『在日徒然抄』 (9) 鄭 煥麒 名誉顧問
   
ざいにちつれづれしょう
在日徒然抄
河出書房新社
初版発行
2002年 10月10日
変化に目をつぶるな

南北の和解をめざす「南北共同宣言」が署名されてから1ヶ月が過ぎた。その間、共同宣言の実現に向けて、
南北それぞれが国内的にも大きく変化していることを新聞等でしることができる。

北朝鮮側では、労働党機関誌の「労働新聞」内閣の機関誌「民主朝鮮」の紙面から韓国批判のページが
まったく消えたそうである。

また、今までのことからは想像もできなかったことだが、南北会談の様子や30日に金剛山で開かれていた
南北赤十字会談の様子を、南北双方の団長が署名して正式に発効した、いち早く「朝鮮中央テレビ」が報道した。

この赤十字会談結果は先の南北共同宣言のなかで最も重要視されたもので、韓国側は来る8月15日に
離散家族の申し入れ、北側はスパイ容疑で非転向長期囚の送還が先行で8月初旬には実行すべきだと主張、
早くも双方の思惑の違いが表面化した。

私は、1972年の「7.4南北共同宣言」、92年の「南北基本合意書」の過去2回の統一に向けての合意事項が、
いずれも死文化しているのが脳裏を走り、今回の共同宣言に対して疑念が湧いたことも事実である。

しかし、30日の会談結果はどうであろう。
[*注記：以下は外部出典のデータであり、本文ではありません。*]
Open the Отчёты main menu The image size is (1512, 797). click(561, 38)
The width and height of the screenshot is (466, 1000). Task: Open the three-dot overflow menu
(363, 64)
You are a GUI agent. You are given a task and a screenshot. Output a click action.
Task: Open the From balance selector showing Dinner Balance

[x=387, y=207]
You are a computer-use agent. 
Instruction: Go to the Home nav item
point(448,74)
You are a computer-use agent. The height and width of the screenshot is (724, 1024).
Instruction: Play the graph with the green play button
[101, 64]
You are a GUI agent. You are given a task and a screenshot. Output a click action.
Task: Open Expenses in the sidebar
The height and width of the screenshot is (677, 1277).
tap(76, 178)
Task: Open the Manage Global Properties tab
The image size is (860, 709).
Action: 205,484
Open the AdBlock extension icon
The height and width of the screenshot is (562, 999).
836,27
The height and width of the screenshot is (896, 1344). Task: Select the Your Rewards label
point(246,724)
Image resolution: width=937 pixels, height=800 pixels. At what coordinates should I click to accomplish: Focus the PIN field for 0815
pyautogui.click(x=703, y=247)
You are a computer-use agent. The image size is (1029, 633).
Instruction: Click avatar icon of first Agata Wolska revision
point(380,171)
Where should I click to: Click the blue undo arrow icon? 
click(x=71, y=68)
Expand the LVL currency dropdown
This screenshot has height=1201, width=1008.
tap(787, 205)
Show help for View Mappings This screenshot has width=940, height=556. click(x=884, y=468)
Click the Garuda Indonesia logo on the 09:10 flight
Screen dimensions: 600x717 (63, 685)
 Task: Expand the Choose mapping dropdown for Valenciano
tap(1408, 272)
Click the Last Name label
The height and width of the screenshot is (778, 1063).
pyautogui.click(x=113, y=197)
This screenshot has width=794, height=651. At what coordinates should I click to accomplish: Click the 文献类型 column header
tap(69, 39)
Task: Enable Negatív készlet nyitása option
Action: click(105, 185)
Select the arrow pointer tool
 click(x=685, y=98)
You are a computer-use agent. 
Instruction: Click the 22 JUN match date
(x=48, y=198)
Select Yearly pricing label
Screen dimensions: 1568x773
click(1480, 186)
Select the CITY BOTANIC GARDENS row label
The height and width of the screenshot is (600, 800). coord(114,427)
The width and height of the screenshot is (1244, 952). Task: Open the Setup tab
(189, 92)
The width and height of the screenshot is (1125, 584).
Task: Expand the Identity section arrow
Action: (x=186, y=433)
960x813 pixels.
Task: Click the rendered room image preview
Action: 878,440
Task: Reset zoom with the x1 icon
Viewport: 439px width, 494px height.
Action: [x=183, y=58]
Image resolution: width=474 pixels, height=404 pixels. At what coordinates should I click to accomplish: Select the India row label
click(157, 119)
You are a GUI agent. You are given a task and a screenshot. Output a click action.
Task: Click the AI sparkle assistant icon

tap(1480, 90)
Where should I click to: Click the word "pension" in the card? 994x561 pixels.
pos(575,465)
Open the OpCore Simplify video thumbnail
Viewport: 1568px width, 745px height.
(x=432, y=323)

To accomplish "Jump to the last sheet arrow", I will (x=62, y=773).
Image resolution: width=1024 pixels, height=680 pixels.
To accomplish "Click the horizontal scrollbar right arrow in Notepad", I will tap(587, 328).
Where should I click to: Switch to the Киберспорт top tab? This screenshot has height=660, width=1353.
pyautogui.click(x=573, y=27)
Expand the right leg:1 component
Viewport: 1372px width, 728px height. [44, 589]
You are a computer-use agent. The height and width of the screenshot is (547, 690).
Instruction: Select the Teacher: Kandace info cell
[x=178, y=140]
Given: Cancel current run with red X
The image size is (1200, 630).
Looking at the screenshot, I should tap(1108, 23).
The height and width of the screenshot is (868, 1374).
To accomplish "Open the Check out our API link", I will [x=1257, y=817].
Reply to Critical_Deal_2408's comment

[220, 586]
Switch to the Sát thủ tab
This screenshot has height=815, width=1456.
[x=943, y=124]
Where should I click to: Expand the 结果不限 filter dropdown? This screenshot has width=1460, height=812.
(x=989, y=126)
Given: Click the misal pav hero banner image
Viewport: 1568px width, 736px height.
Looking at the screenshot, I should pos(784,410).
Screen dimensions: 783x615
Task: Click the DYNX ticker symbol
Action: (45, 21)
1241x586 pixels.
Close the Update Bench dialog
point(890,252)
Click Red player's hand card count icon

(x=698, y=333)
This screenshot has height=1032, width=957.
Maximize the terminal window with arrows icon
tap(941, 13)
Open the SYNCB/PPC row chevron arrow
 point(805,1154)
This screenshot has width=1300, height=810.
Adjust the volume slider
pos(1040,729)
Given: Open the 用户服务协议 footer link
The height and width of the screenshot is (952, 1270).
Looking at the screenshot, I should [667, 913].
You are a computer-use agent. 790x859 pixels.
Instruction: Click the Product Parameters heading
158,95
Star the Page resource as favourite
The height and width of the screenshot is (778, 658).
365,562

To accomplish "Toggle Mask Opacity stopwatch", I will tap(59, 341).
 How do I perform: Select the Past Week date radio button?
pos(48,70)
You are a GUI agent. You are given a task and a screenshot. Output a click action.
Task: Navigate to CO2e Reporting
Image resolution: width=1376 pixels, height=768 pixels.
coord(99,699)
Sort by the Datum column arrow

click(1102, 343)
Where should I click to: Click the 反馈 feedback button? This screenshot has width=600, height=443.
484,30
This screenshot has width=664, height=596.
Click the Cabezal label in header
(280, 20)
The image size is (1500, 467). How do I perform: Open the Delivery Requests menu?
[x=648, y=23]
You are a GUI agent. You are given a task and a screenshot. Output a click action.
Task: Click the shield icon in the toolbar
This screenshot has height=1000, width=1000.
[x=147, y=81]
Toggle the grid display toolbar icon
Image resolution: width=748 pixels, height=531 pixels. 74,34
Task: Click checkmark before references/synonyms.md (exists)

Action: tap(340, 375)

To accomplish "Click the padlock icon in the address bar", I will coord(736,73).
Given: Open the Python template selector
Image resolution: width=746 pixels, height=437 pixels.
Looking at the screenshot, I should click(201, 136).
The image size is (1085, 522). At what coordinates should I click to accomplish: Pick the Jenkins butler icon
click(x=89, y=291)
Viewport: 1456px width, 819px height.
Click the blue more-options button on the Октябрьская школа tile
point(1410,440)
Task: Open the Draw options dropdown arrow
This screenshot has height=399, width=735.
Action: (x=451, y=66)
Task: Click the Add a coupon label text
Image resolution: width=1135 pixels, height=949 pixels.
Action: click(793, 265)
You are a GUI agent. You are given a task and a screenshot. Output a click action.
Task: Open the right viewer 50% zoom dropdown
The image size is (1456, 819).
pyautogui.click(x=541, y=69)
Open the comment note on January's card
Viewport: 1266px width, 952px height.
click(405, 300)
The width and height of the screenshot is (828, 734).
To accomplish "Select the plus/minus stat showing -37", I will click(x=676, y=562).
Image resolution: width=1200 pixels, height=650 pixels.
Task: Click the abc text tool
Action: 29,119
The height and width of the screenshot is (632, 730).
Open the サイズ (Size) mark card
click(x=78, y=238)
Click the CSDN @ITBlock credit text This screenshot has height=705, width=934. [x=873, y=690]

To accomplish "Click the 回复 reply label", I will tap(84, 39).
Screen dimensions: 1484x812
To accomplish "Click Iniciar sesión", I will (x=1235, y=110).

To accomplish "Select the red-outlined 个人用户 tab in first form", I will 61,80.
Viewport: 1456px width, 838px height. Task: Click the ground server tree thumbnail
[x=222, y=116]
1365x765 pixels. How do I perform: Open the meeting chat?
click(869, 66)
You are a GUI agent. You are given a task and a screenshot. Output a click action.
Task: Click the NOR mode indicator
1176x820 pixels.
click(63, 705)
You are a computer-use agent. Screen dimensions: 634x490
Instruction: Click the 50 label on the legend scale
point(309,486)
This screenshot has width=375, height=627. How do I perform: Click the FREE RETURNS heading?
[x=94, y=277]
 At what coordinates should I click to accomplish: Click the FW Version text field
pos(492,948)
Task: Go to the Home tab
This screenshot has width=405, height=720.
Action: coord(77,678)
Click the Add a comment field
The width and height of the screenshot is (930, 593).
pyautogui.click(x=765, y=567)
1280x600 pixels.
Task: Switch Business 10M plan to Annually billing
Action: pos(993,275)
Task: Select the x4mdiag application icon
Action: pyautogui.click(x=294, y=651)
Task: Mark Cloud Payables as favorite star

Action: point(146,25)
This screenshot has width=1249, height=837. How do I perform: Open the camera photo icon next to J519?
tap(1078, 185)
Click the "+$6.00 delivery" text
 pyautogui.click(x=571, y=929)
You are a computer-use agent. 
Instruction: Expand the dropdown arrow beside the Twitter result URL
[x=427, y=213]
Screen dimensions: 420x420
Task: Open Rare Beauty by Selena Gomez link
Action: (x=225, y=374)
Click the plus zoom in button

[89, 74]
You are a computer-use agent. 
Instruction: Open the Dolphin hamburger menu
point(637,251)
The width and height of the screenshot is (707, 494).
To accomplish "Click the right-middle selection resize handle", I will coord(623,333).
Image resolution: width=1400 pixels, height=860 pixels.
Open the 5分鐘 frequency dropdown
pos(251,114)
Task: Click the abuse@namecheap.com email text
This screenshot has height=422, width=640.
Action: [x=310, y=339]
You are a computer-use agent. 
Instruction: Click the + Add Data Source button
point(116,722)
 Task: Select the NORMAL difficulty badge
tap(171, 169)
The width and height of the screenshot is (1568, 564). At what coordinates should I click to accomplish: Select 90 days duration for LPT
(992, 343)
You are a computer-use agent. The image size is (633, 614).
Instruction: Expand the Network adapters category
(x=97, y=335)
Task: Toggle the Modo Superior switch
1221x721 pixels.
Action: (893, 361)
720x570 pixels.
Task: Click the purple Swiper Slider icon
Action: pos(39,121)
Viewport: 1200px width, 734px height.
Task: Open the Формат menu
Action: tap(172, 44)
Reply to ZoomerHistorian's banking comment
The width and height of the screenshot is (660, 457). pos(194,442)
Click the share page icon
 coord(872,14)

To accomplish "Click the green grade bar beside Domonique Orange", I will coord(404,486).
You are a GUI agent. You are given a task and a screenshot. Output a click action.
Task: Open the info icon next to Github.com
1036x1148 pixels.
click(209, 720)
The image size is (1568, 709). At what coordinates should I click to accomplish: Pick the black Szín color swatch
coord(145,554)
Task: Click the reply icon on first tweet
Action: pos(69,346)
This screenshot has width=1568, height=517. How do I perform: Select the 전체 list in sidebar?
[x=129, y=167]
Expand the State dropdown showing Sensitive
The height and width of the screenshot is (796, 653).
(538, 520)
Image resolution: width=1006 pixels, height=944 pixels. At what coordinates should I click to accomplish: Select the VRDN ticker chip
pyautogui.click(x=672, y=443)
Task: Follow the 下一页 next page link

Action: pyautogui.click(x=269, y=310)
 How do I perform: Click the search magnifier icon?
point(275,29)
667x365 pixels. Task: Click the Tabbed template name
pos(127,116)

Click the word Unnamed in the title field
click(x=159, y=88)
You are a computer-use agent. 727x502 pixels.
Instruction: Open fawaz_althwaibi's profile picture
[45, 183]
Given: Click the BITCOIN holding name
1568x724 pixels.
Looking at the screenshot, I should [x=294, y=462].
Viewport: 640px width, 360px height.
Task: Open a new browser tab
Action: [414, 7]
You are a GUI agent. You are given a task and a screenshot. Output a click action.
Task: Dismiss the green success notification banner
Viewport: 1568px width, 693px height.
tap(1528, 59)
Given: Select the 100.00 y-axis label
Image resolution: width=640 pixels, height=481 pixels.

今までの考え方からすれば北側の大幅な譲歩とも言える形で合意した。
もちろん今までの北側の状況から判断して、これからも共同宣言の履行にはさまざまな紆余屈曲があるだろう。
しかし、従来の対韓国に対する政策の変化からは目が離せない。 

それでは、なぜこうも対南政策に急激な変化をもたらしたのだろう。
歴史的な南北首脳会談のはじまる10日前、金正日総書記は突然中国を訪問し、
17年ぶりに車中から北京の町並みを眺め、「天安門広場と北京飯店以外はわからない」と言って
その変貌にびっくりしたらしい。

マスコミの報道によると、中国の代表的なコンピューターメーカーを視察し、町並みの変貌と
江沢民国家主席が「中国と韓国の関係は今や後戻りできないほど進展している」と、金総書記に伝えたことが
大きな原因の一つに考えられるという 
北朝鮮から戻った現代建設の金潤圭社長は、金剛山一帯を朝鮮民主主義人民共和国の特別経済地域に
指定することになったと言っていた。

以上のことから考えて、今回の統一に向けての南北共同宣言は、北側の変化次第で大きく進展するであろう。

在日同朋社会も今日まで本国情勢に左右され、分裂と対立を繰り返してきた。今後在日の我々も、
民団・朝鮮総連も異郷の地で不毛のイデオロギー論争に左右された愚かな対立に終止符を打つべきだ。

両陣営が節度ある交流を重ね、日本社会から評価され、祖国の平和統一の牽引車的役割を果たすこともできるはずだ。
そのためには、朝総連の人たちが、北の変化の有無にかかわらず、北政権の政策に無条件支持を示すのはうなずけない。